The rubber roll huller removes parchment from dried washed Arabica coffee through a gentle mechanical nip-and-shear action. The process relies on precise roll-gap calibration matched to the bean size, making pre-sizing of the feed a critical upstream requirement.

1

Feed and metering

Dried parchment coffee at 10–12% moisture content is loaded into the feed hopper above the rolls. A flow-control gate at the hopper outlet meters the feed rate — too fast overloads the roll nip and increases breakage; too slow reduces throughput without benefit. Pre-cleaned, pre-sized parchment from an upstream scalper or trommel grader is fed here, having already had sticks, oversized debris, and coarse size variations removed. Feeding mixed-size parchment into a single roll-gap setting is the most common operating error and the primary cause of elevated breakage.

2

Roll-gap nip and hulling action

The two rubber rolls rotate toward each other, drawing parchment coffee beans into the nip — the narrow gap between the roll surfaces. The gap is set slightly smaller than the bean's minor axis, so each bean is firmly gripped and compressed. Because the two rolls run at slightly different surface speeds (a 5–15% differential achieved through a gear or separate belt drive), the bean experiences not just a squeeze but a shearing force along its length. This combined squeeze-and-shear cracks and peels the parchment away from the green bean without the sliding abrasion of disc or metal-roll hullers.
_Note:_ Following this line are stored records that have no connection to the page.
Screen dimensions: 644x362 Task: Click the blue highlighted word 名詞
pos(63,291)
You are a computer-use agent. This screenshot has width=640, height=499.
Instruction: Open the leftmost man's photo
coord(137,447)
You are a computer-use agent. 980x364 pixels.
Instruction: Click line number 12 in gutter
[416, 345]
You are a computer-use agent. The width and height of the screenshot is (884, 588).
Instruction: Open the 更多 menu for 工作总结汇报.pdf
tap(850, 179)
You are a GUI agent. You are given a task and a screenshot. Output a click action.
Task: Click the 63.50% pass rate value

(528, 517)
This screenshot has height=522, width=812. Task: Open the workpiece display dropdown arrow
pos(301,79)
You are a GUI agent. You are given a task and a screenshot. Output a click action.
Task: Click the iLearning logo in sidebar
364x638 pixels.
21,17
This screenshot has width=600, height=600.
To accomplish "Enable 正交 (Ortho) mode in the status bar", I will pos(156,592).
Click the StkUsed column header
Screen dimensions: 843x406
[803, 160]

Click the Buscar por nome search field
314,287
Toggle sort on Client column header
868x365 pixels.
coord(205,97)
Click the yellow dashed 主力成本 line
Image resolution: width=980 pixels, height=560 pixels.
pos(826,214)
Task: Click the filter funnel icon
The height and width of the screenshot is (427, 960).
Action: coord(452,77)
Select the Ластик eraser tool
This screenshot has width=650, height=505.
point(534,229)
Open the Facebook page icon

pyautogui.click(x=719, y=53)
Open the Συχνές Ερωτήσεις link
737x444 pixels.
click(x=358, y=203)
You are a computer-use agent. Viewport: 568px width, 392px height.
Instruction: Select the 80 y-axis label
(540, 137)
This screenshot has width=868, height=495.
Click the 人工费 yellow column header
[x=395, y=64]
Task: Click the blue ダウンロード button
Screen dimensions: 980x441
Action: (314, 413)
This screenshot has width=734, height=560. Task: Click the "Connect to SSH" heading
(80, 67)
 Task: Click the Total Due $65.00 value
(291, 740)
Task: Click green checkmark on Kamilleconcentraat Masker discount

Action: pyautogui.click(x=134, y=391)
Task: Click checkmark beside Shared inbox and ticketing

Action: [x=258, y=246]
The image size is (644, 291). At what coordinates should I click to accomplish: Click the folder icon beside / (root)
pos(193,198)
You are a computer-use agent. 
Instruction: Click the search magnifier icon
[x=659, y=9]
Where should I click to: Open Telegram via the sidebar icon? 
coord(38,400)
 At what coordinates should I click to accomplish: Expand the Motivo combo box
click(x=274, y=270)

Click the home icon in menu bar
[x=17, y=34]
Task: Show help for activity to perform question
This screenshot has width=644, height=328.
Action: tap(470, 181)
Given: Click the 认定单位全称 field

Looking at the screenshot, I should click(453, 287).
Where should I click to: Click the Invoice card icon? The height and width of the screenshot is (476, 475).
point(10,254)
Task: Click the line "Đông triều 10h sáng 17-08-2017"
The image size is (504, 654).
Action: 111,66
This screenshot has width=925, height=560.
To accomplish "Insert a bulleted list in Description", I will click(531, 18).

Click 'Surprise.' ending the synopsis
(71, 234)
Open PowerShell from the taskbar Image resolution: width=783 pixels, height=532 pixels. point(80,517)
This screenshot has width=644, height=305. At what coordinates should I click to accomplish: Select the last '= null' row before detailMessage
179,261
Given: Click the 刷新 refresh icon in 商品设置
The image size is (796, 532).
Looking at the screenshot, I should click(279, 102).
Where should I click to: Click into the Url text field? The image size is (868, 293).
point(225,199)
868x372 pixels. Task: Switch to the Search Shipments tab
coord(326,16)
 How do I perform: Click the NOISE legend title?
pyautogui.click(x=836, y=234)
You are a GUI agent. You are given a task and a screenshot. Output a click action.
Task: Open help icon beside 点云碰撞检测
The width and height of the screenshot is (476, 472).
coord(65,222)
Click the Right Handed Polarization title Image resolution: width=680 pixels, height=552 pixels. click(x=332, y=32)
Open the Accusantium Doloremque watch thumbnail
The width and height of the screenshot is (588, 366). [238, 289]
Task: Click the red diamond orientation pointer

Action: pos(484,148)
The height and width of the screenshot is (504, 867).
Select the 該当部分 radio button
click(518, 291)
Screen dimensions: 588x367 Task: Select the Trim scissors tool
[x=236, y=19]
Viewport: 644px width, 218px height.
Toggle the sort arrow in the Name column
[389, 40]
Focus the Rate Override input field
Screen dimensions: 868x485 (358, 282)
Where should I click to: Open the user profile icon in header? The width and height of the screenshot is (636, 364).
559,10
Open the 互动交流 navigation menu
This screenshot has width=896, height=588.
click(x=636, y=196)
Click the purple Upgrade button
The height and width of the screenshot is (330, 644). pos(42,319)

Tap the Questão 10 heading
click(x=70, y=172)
The rubber surface deforms slightly at the point of contact, distributing the nip force across the bean's surface rather than concentrating it on edges or tips.

3

Separation at discharge

As hulled beans and loose parchment fragments exit the roll nip at the bottom, they fall together into the discharge zone. Some machines incorporate a short pneumatic aspirator or air jet at the discharge point to blow the light parchment fragments away from the heavier green beans immediately below the rolls. In most curing-works layouts, the hulled material — a mixture of green beans and parchment fragments — drops by gravity to the winnower below, where the full chaff and parchment separation is completed by an upward air column.

4

Winnowing and chaff removal

The hulled discharge passes to a winnower (aspirator) positioned immediately downstream of the huller. The winnower's upward air column, set to a velocity of approximately 4.5–6.5 m/s, lifts and carries away parchment fragments, chaff, and silver skin while the denser green beans fall through to a clean discharge chute. The parchment-laden air stream exits to a chaff cyclone, which drops the parchment out of the air stream and returns clean air. This two-machine combination — rubber roll huller plus winnower — constitutes the complete hulling and chaff-removal stage of the dry mill.

Know the Difference

Rubber Roll Coffee Huller vs. Disc Huller

Both the rubber roll huller and the disc huller are used in coffee dry mills, but they differ fundamentally in working principle, bean type suitability, and breakage profile. Choosing the wrong machine for a given bean type results in either poor hulling or unacceptable breakage.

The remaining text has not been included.